STEREOPHILE
Dmitri Matheny Starlight Cafe
CD Review by Thomas Conrad
December 1998
Dmitri Matheny, flugelhorn; Darrell Grant, Piano; Bill Douglass, bass
Monarch MR1018 (CD). 1998. Dmitri Matheny, prod.; Brian Walker, eng. TT: 59:08
Performance 4-1/2 stars (out of 5)
Sonics 4 1/2 stars (out of 5)
What good are record reviewers if you can’t count on them for the occasional hot tip? Stay with me. I’m about to deliver.
In jazz, “pretty” is almost never a compliment. Jazz should slap you awake or validate your soul stirrings or break your heart or take you to the promised land, or all of the above at once. “Pretty” doesn’t get you there. Starlight Cafe is therefore a rarity: a jazz recording that is extravagantly, un-ashamedly, irrestibly pretty, and that takes enough risks to qualify as jazz.
Never heard of Dmitri Matheny?

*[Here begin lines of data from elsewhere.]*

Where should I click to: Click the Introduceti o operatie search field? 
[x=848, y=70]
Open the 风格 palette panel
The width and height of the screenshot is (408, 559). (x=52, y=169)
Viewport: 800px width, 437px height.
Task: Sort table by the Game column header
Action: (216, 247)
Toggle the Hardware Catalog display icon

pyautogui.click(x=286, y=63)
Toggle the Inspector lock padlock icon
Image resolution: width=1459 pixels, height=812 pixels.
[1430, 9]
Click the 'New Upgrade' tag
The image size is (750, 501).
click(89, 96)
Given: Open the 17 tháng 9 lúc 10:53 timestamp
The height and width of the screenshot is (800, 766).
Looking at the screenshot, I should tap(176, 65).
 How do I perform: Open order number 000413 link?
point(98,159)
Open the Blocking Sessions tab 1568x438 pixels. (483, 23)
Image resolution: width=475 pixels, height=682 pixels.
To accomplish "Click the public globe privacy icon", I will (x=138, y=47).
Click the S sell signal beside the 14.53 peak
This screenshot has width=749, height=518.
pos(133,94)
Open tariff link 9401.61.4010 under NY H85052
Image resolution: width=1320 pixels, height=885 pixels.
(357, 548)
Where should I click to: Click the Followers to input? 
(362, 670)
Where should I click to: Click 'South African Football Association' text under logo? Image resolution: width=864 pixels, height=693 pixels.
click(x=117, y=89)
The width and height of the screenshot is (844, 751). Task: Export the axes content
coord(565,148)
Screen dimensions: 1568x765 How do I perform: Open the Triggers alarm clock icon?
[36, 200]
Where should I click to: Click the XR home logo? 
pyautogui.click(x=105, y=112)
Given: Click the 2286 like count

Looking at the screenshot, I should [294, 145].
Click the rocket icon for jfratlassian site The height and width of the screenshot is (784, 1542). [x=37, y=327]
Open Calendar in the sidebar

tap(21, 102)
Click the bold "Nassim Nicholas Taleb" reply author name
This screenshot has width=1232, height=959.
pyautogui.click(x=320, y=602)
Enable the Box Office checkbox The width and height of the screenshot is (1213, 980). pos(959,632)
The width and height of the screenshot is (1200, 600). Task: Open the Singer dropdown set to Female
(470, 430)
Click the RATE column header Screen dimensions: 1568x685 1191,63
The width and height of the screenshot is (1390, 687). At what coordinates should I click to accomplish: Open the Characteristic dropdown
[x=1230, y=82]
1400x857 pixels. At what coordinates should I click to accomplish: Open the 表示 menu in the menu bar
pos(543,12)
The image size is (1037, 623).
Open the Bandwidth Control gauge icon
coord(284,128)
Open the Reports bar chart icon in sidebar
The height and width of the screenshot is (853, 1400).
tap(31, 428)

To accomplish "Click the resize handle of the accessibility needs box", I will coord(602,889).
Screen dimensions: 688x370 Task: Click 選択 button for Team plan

Neither had I. With that name, you figure he’s from some place east of St. Petersburg. Turns out it’s Tucson. Like every jazz musician worthy of the name, Dmitri Matheny hears something all his own. For Starlight Cafe, he hears a gathering of nocturnes that find a rapt late-night moodspace and stay there. He plays evanescent songs that beautifully fit his intention, like “Stardust” and “Corcovado” and “When You Wish Upon a Star.” But even when he varies the tone with more extroverted originals like “Geneva,” he does not break the atmosphere. One reason is his instrumental sound: lambent, poignant with human breath, a spirit voice that compels attention even when it whispers. Another reason is his drummerless ensemble. Pianist Darrell Grant and bassist Bill Douglass are intense listeners who sometimes anticipate and instantly echo Matheny’s spontaneous ideas, and sometimes string counterlines in his path. The three are always weaving one fabric.
Dmitri Matheny. Starlight Cafe. Now you know.